** Work request **
Reproduce, word for word, the stretch of the post on opioid treatment and recovery from "This century’s first" through "health, and citizenship.".

** Page extract **
::::::::

What we miss when we focus on opioid treatment and recovery

A version of this post was originally published in September 2019.


Fortunately, there’s been growing concern that advocates, policymakers, and media have too narrowly focused on the opioid crisis. Up to this point, it hasn’t reached the level of media coverage.

USA Today is one of the first to publish an article that explores the limitations of the nation’s focus on opioid treatment and recovery:

More than eight years into his opioid-addiction treatment, Paul Moore was shooting cocaine into his arms and legs up to 20 times a day so he could “feel something.”

The buprenorphine he took to quell cravings for opioids couldn’t satisfy his need to get high. Moore said he treated himself like a “garbage can,” ingesting any drug and drink he could get, but soon enough, alcohol and weed had almost no effect unless he vaped the highest-THC medical marijuana available.

Cocaine, however, especially if it was mainlined — now that could jolt him from his lifelong depression to euphoria.

The article provides several important messages:

  • The importance of addiction treatment over opioid use disorder treatment for many (if not most) patients, because polysubstance use problems are the norm and agonist treatments do not treat other substance use problems.
  • Along similar lines, messages about opioid recovery can be misleading for patients, families, and communities.
  • These issues raise the importance of clarity about the boundaries of recovery. For example, were these people in recovery when they were in opioid use disorder treatment and reduced or quit using opioids, but were still using cocaine and experiencing poor quality of life due to untreated addiction? (This would have been an uncontroversial and easy question to answer just a few years ago. Today, there are many saying that any movement toward wellness or participation in harm reduction is recovery.)
  • The article also highlights what gets missed when agonist treatments (buprenorphine and methadone) are described as the most highly effective and highly successful treatments without more context. They rarely answer the question, effective at what? (This isn’t saying that these medications aren’t useful or don’t have a place in care. Rather, it’s important that journalists and experts do not oversell their evidence for effectiveness. Goals like overdose prevention are incredibly important but, generally, recovery only follows overdose prevention with addiction treatment of adequate quality, duration, and intensity.)

Failure to clarify and communicate these messages is likely to result in increased stigma for addiction and recovery.

Rather than communicating that addiction is a treatable illness, the unintended message will be that addiction more closely resembles a chronic disability than a treatable illness that has a good prognosis when the patient receives treatment of adequate quality, duration, and intensity.

This century’s first wave of recovery advocacy was built upon the message that we can and do recover when we get the right help and support. In this context, recovery meant something resembling the Betty Ford Consensus Panel definition:

Recovery from substance dependence is a voluntarily maintained lifestyle characterized by sobriety, personal health, and citizenship.

The traditional understanding of addiction recovery alludes to the restoration of people in their families, communities, and a life in alignment with their goals and values.

Adjustments to that understanding are likely to result in readjustments in the public’s attitudes, which are eventually likely to result in readjustments in policy.

::::::::

** Available data **
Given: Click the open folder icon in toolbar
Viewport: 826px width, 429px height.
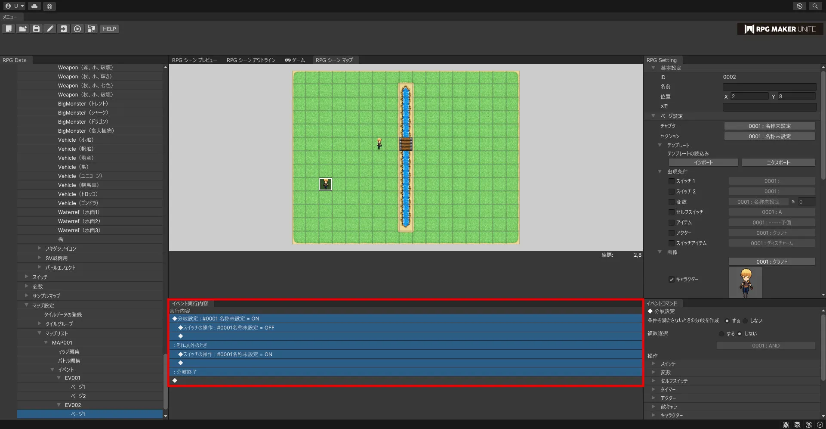Looking at the screenshot, I should pyautogui.click(x=22, y=29).

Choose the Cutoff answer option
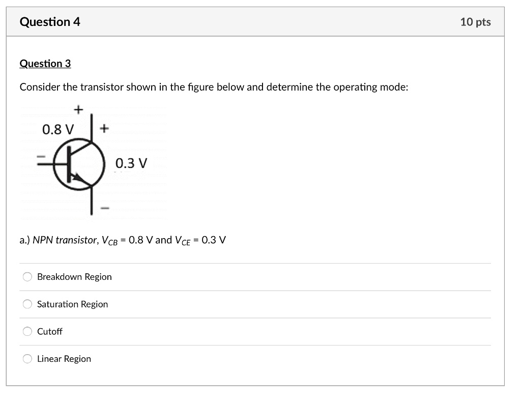pyautogui.click(x=27, y=331)
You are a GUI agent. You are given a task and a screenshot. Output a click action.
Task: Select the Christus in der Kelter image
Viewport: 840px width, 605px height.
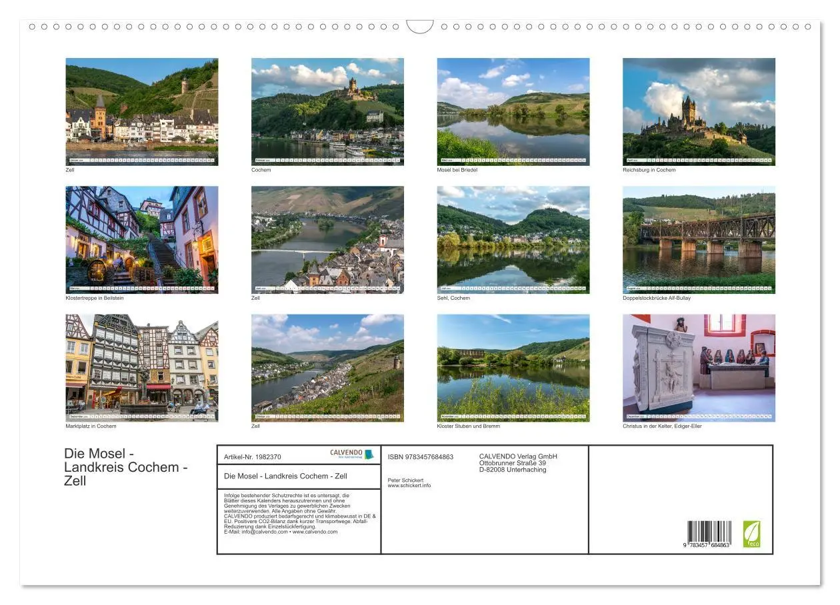tap(698, 366)
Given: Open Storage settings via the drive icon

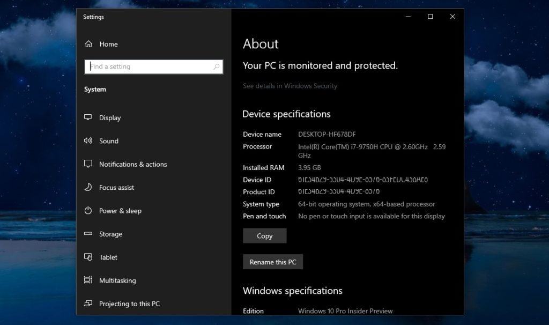Looking at the screenshot, I should (x=88, y=234).
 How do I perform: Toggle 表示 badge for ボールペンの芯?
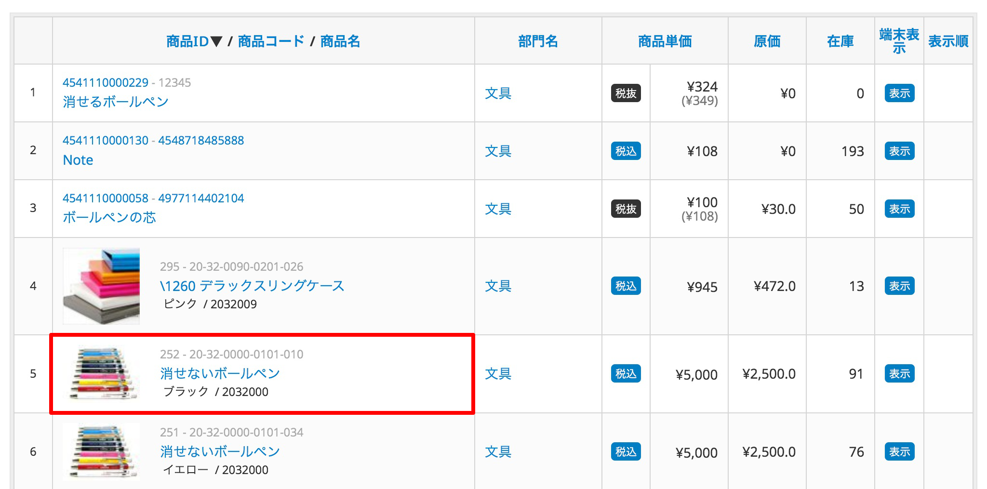click(x=899, y=209)
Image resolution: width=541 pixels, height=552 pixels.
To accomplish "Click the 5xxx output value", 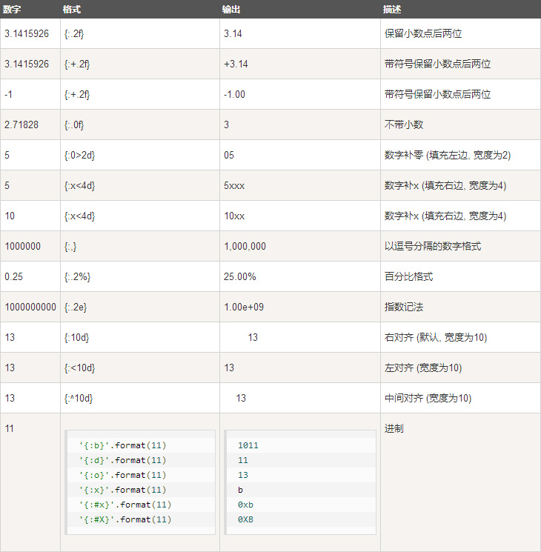I will [x=234, y=185].
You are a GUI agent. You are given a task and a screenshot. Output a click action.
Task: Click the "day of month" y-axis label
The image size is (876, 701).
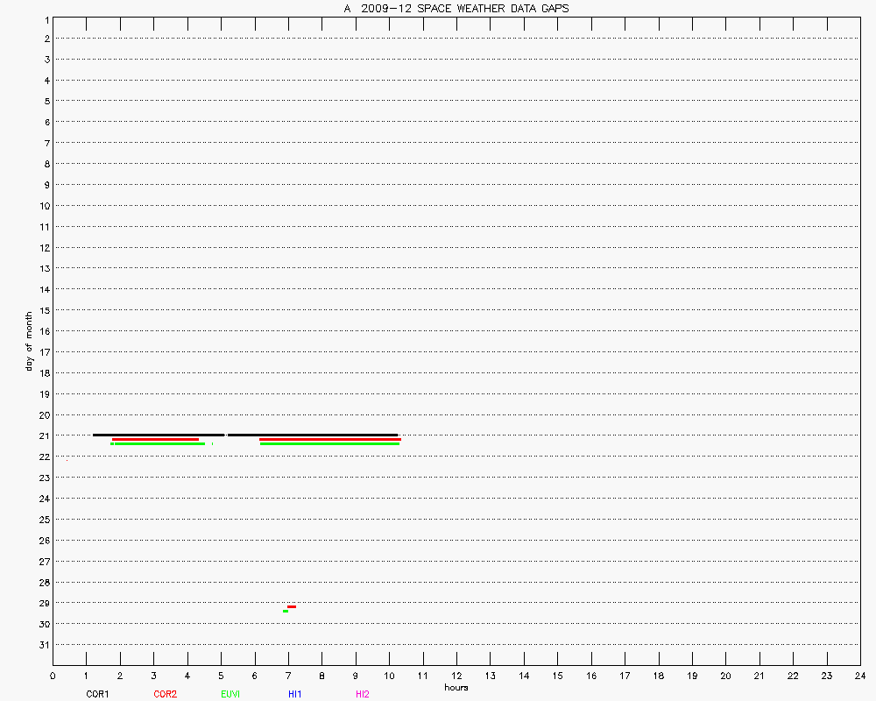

::::::::

** Written solution **
This century’s first wave of recovery advocacy was built upon the message that we can and do recover when we get the right help and support. In this context, recovery meant something resembling the Betty Ford Consensus Panel definition:

Recovery from substance dependence is a voluntarily maintained lifestyle characterized by sobriety, personal health, and citizenship.